Analysis: Why a 'Bombshell' NYT Story About the Mueller Probe Actually Looks Relatively Exculpatory for Trump

Posted: Aug 20, 2018 10:25 AM
Analysis: Why a 'Bombshell' NYT Story About the Mueller Probe Actually Looks Relatively Exculpatory for Trump

Let's begin with a few important caveats: First, in the broad scheme of Robert Mueller's Russia probe, nobody beyond his tight-lipped team has a good sense of what evidence the special counsel does -- or does not -- have.  That's why virtually all of the commentary about Mueller's work is conjecture, including some of what I'll offer below. It's also why any grand pronouncements of certitude about what the forthcoming Manafort verdicts may augur should be viewed skeptically.  

Second, this analysis is not meant to suggest that a blockbuster New York Times story published over the weekend is an unvarnished positive for President Trump.  It's not.  For instance, the very fact that White House Counsel Don McGahn was reportedly worried that Trump and his personal attorneys may have been setting him up to be a fall guy speaks to an atmosphere of paranoia, mistrust and dysfunction at the highest echelons of this administration.  Between that revelation, the fear and loathing over perhaps hundreds of Omarosa's clandestine recordings, and a pattern of vengeful leaking, it's safe to say that this White House's culture is deeply unhealthy.  

With that context in place, somewhat lost in all the social media oohing and ahhing from journalists and politicos when the Times first published this article online Saturday afternoon were two crucial passages that appear to contain favorable news for the president and his defenders.  Before we get to those, here are the first few sentences of the lengthy story, which is headlined, "White House Counsel, Don McGahn, Has Cooperated Extensively in Mueller Inquiry:"

The White House counsel, Donald F. McGahn II, has cooperated extensively in the special counsel investigation, sharing detailed accounts about the episodes at the heart of the inquiry into whether President Trump obstructed justice, including some that investigators would not have learned of otherwise, according to a dozen current and former White House officials and others briefed on the matter. In at least three voluntary interviews with investigators that totaled 30 hours over the past nine months, Mr. McGahn described the president’s fury toward the Russia investigation and the ways in which he urged Mr. McGahn to respond to it.

He provided the investigators examining whether Mr. Trump obstructed justice a clear view of the president’s most intimate moments with his lawyer. Among them were Mr. Trump’s comments and actions during the firing of the F.B.I. director, James B. Comey, and Mr. Trump’s obsession with putting a loyalist in charge of the inquiry, including his repeated urging of Attorney General Jeff Sessions to claim oversight of it. Mr. McGahn was also centrally involved in Mr. Trump’s attempts to fire the special counsel, Robert S. Mueller III, which investigators might not have discovered without him. For a lawyer to share so much with investigators scrutinizing his client is unusual.
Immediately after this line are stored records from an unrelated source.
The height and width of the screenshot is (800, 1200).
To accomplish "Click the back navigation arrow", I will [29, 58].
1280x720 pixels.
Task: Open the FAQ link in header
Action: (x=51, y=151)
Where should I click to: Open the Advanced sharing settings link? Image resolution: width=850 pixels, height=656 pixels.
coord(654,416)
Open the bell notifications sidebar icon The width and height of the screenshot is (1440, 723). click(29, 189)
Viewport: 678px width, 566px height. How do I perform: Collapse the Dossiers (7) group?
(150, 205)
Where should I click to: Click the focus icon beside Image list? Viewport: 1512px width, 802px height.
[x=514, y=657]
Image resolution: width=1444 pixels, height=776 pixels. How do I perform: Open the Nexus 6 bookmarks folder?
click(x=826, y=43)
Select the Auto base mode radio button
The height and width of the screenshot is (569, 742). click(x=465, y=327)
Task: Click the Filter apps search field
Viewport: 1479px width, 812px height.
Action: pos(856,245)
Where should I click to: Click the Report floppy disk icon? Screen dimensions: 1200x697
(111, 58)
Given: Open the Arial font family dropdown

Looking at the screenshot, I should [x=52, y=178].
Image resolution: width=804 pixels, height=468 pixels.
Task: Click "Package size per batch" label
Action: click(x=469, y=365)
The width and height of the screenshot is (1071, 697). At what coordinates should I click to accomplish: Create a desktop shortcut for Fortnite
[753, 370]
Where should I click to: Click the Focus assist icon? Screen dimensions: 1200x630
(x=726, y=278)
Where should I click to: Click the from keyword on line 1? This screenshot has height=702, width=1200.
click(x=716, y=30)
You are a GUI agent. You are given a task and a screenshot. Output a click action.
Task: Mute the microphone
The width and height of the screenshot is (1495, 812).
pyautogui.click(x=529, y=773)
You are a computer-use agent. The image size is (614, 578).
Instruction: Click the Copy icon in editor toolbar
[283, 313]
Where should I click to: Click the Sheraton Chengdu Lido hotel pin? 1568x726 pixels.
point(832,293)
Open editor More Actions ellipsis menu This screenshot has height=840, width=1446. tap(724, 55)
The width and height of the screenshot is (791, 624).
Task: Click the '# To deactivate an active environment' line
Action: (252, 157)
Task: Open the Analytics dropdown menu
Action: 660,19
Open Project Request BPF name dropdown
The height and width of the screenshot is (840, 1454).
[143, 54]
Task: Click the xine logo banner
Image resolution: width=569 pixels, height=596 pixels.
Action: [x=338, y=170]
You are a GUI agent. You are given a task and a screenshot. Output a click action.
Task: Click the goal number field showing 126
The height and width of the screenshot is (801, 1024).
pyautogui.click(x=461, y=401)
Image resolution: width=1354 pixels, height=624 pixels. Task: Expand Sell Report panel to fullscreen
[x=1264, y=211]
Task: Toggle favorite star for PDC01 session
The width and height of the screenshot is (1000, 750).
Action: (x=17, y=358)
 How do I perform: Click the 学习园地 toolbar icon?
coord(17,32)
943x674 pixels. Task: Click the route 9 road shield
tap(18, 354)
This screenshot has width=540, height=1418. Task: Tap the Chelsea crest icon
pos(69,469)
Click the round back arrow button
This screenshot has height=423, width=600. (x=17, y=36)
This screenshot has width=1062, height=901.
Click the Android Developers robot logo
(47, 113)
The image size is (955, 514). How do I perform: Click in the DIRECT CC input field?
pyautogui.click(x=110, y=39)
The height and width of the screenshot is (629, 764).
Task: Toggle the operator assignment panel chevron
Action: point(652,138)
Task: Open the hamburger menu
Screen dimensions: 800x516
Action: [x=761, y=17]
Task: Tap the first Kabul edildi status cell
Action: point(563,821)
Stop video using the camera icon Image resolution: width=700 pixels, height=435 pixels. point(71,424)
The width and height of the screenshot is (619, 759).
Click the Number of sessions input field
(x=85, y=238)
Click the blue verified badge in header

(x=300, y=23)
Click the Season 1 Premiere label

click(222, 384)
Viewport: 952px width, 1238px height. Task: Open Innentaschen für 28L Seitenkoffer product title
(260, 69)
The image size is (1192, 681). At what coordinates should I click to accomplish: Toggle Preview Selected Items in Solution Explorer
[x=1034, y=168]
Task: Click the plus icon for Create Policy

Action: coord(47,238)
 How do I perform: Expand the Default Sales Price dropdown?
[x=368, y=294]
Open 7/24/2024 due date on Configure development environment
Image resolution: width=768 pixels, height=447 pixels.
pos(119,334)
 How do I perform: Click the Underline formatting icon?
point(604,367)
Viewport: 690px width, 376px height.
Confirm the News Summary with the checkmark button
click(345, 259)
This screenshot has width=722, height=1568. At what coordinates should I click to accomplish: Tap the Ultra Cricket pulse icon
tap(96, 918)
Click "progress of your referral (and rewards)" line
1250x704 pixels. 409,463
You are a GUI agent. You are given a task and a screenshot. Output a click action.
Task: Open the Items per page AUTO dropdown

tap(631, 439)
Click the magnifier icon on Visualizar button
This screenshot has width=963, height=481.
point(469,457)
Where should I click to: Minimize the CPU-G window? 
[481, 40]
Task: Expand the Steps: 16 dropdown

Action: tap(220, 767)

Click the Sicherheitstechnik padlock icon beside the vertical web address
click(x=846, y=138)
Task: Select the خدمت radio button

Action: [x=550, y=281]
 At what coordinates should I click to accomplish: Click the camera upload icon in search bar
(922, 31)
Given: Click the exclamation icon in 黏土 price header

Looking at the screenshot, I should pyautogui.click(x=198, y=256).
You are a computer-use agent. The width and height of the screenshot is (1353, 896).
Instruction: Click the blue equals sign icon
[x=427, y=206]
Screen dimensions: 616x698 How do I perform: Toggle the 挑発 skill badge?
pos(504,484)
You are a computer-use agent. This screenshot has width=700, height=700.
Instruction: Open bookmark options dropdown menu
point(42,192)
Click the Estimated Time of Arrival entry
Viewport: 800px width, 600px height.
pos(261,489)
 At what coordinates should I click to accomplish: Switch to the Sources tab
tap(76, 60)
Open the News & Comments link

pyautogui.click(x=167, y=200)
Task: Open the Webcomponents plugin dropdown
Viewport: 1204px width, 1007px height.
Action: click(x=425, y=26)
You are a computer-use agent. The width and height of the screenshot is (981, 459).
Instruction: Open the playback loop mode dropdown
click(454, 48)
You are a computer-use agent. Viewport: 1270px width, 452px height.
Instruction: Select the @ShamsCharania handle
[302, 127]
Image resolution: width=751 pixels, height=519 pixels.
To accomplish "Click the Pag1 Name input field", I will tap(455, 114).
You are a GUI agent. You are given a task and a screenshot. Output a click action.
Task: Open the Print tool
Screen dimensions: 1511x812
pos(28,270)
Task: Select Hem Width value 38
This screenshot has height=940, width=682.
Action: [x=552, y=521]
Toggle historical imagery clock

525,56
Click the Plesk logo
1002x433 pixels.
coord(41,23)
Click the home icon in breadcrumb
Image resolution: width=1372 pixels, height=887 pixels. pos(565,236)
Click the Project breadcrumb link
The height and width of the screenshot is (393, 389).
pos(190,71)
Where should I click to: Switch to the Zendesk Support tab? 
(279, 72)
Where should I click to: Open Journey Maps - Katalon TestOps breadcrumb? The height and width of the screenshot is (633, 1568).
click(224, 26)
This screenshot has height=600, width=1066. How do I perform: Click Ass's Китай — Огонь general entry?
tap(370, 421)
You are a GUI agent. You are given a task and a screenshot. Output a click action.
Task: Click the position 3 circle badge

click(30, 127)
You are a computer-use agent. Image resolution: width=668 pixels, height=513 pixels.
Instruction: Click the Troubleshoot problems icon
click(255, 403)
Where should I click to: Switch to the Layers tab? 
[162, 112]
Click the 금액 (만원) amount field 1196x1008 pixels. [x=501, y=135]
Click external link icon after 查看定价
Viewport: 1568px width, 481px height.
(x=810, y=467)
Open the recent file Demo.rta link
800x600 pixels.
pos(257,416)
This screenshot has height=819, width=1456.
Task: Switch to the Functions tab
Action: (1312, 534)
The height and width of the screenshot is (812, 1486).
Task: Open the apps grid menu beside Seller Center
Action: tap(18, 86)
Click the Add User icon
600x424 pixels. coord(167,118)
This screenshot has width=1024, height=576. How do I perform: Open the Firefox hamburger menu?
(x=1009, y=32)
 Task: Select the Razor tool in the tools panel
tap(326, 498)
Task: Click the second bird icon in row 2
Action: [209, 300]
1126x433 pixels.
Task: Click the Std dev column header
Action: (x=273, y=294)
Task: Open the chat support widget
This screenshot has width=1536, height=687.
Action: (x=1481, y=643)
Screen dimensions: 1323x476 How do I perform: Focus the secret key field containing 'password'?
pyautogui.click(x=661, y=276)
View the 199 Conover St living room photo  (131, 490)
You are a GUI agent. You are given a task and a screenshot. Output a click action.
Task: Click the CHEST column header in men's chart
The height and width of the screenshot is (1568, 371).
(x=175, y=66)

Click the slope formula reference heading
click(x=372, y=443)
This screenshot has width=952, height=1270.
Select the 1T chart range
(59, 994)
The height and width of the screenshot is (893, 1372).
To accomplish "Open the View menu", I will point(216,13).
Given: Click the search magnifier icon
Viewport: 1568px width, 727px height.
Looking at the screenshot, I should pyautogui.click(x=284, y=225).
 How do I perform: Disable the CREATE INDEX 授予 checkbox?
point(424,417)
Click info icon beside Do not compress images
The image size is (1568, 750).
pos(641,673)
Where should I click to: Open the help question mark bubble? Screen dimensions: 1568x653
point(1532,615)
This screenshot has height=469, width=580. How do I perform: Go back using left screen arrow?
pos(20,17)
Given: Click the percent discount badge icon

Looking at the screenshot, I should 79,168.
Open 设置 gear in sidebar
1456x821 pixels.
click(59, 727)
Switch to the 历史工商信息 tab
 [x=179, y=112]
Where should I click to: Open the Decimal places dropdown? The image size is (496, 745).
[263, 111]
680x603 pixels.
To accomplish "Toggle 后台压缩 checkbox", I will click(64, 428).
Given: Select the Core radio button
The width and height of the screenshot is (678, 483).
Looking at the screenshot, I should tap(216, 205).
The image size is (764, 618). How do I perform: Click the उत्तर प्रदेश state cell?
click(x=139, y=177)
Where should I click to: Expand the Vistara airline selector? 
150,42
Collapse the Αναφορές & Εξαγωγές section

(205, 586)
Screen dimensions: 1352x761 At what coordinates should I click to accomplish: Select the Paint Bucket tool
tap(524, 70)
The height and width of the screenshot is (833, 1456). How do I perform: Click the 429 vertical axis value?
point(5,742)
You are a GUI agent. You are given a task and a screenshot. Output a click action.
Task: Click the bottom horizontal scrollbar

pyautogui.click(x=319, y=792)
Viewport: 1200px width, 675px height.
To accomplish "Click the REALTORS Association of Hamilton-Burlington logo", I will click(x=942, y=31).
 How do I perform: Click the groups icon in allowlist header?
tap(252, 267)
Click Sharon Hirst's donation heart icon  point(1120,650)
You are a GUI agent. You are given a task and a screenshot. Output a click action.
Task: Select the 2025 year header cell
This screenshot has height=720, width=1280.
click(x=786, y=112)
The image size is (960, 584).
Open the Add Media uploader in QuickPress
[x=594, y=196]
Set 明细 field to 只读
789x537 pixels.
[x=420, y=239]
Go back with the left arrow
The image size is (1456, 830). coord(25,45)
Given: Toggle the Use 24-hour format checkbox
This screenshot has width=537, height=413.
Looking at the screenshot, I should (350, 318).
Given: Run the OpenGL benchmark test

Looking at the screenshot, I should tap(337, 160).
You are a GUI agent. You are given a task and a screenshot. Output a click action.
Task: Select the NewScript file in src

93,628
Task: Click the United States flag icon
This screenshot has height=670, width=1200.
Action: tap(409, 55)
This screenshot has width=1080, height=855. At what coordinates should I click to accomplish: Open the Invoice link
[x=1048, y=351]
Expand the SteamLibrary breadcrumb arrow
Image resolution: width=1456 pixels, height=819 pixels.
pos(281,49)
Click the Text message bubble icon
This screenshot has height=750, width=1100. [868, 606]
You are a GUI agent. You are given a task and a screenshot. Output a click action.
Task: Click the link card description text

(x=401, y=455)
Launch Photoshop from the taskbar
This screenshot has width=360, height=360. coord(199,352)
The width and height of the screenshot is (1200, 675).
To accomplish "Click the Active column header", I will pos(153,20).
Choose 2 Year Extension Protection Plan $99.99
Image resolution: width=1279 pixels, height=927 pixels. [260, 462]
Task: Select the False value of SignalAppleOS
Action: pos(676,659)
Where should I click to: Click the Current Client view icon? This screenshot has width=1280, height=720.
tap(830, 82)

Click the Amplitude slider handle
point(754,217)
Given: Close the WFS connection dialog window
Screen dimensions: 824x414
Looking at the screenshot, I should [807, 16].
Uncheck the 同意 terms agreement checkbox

It's not hard to see why this piece was met with widespread astonishment. But many people who apparently stopped reading after the headline and lede seem to have wrongly concluded that this is a bombshell story about Trump's top White House lawyer secretly turning on the president -- a move that could conceivably bring down the administration. That misconception brings us to the aforementioned nuggets that are revealed deeper into the story, including this ninth paragraph detail:

In fact, Mr. McGahn laid out how Mr. Trump tried to ensure control of the investigation, giving investigators a mix of information both potentially damaging and favorable to the president. Mr. McGahn cautioned to investigators that he never saw Mr. Trump go beyond his legal authorities, though the limits of executive power are murky. Mr. McGahn’s role as a cooperating witness further strains his already complicated relationship with the president. Though Mr. Trump has fought with Mr. McGahn as much as with any of his top aides, White House advisers have said, both men have benefited significantly from their partnership.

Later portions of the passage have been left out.